Retomando o tema da minha crónica da passada segunda-feira, volto ao encontro de Praga que teve lugar a 7-9 de Outubro. O anfitrião foi o Forum 2000, uma instituição fundada por Vaclav Havel em 1996.
Não seria possível resumir aqui os debates que ocorreram em mais de 50 painéis, muitos em simultâneo. Mas talvez valha a pena recordar alguns aspectos das reuniões de trabalho que decorreram na terça-feira — e que sobretudo reuniram muitos dos que, no ano passado, subscreveram em Praga o apelo para uma “International Coalition for Democratic Renewal”.
Tratou-se em grande medida de um reencontro de pessoas e instituições que nas décadas de 1980 e 1990 deram corpo à expansão da democracia com base na aliança euro-americana. Alguns estão mais à direita, outros mais à esquerda, mas todos comungam da defesa da democracia liberal ocidental e da aliança euro-atlântica. E todos estão preocupados com os sinais de erosão da democracia e com os sinais de retoma da ofensiva por parte dos seus inimigos.
As chamadas “Chatham House Rules”, que acordámos aplicar, permitem-me citar argumentos que foram apresentados, mas não os autores específicos de cada um desses argumentos. São regras de civilidade muito antigas que resistem imperturbáveis à vulgaridade da era das redes sociais. E mais uma vez resultaram em pleno. Permitiram uma discussão séria entre pontos de vista diferentes, por vezes bastante diferentes. Mas nunca alguém levantou a voz, nem alguém insultou alguém.

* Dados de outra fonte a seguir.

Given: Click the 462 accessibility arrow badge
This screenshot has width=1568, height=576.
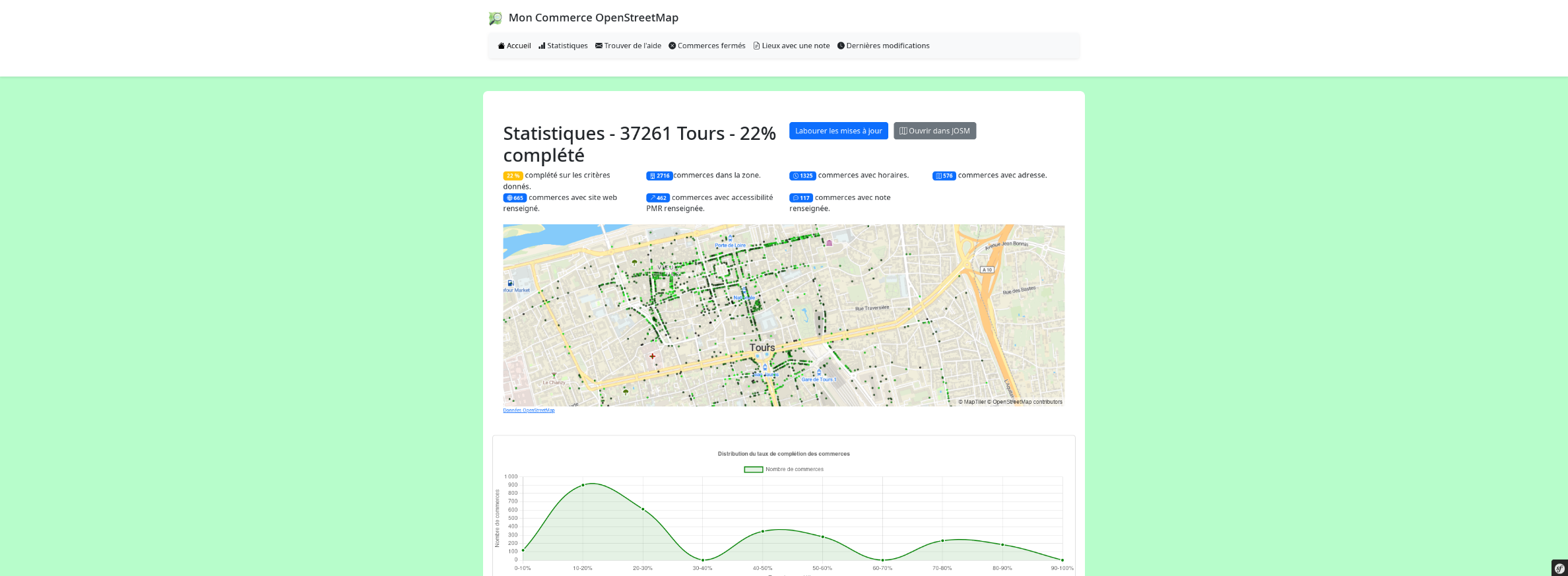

Um dos pontos em debate foi inevitavelmente o chamado “populismo”. Alguns dos participantes argumentaram que a “International Coalition for Democratic Renewal” devia centrar a sua actividade no combate ao populismo. Curiosamente, este ponto de vista foi recebido com reserva por boa parte dos participantes. O que deu lugar a um debate de rara elevação.
Basicamente, os argumentos contrários alertaram para a necessidade de não identificar a causa comum da “International Coalition for Democratic Renewal” com causas específicas do debate no interior de cada democracia. Ainda que nalgumas democracias existam realmente forças populistas anti-democráticas que devem ser denunciadas, a causa global da democracia não deve ser confundida com debates internos a cada democracia. (O tema do “Brexit”, por exemplo, foi consensualmente evitado e deixado ao cuidado da ancestral democracia britânica — com os votos comuns de que acordo civilizado seja encontrado entre o Reino Unido e a União Europeia).
Em contrapartida, foi sublinhada a importância de denunciar os inimigos externos às democracias — com particular ênfase para a Rússia e, sobretudo, a China. E foi sublinhada a importância simbólica do próximo ano de 2019: o 70º aniversário da fundação da NATO e o 30º aniversário da queda do Muro de Berlim.
Este foi um tema particularmente feliz para os portugueses presentes na reunião. Tivemos o prazer de informar que a celebração dos 70 anos da NATO e dos 30 anos da queda do Muro de Berlim tinha já sido aprovada como tema central do próximo Estoril Political Forum — a 27ª edição, que terá lugar a 24-26 de Junho de 2019.
A notícia foi saudada por inúmeros participantes, muitos dos quais já estiveram várias vezes no Estoril Political Forum — onde aliás decorreu este ano a primeira reunião do “Trans-Atlantic Working Group” (que reuniu pela segunda vez em Praga, na manhã de terça-feira) da “International Coalition for Democratic Renewal”.
Alguns confessaram não fazer a menor ideia sobre a situação política em Portugal. Mas todos elogiaram a percepção global sobre o perfil da democracia portuguesa: fundadora da 3ª Vaga de democratização mundial em Abril de 1974/Novembro de 1975, simultaneamente europeísta e atlantista, e, ainda por cima, com dois recentes prestigiados detentores de cargos internacionais — de que nem todos sabiam os nomes, mas de que todos sabiam os cargos de ex-presidente da Comissão Europeia e de secretário-geral da ONU.
Em suma, foi ostensivamente consensual a escolha do Estoril para um próximo reencontro dos que procuram reforçar o “centro vital” das democracias euro-atlânticas.